The ruling party Morena on Wednesday announced Claudia Sheinbaum as its nominee for the 2024 general election, vying against Senator Xóchitl Gálvez, nominated by the opposition coalition.
The two candidates will compete to replace current leader Andrés Manuel López Obrador, who is required to step down next year due to Mexican law prohibiting a second six-year term.
Sheinbaum, former Mexico City mayor, has long been thought to be the front-runner for the position and after topping a party candidate poll conducted internally, she was formally proclaimed Morena’s choice.
Sheinbaum was born in Mexico City in 1962 and holds a PhD in energy engineering in addition to a physics degree. In the year 2000, when Obrador was the mayor of Mexico City, she held the position of secretary of the environment.

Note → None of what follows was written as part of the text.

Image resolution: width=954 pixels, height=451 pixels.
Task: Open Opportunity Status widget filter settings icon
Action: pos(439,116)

She has remained close to the departing leader ever since, backing him throughout his three presidential elections.
Moreover, in 2018, she won the election for Mexico City mayor but she quit that position after four and a half years in order to pursue her goal of running for president of her party, of which she is a founder.
Last week, her primary opponent Gálvez was formally proclaimed as the nominee of the coalition of opposition parties known as “Frente Amplio Por Mexico,” the Institutional Revolutionary Party (PRI) of Mexico said on X, formerly known as Twitter.

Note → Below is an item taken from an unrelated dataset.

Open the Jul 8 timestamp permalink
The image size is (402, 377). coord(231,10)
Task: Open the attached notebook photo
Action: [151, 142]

“What the president (López Obrador) wants is to beat me; he is not going to beat me… I am a brave and forward-thinking woman, so this is just the beginning,” Gálvez told CNN in July.
Coming from humble beginnings, Gálvez was able to study computer engineering after winning a scholarship and she later went on to become a businesswoman.
Additionally, from 2015 to 2018, she served as the mayor of the Miguel Hidalgo borough in Mexico City. In 2018, she won a seat in the Senate for the National Action Party (PAN).
In another historic decision, Mexico’s Supreme Court concluded on Wednesday that the present restriction on the practice is unconstitutional and ordered the nationwide decriminalisation of abortion.
“The First Chamber of the Court ruled that the legal system that penalizes abortion in the Federal Criminal Code is unconstitutional since it violates the human rights of women and people with the capacity to gestate,” the Supreme Court said on social media.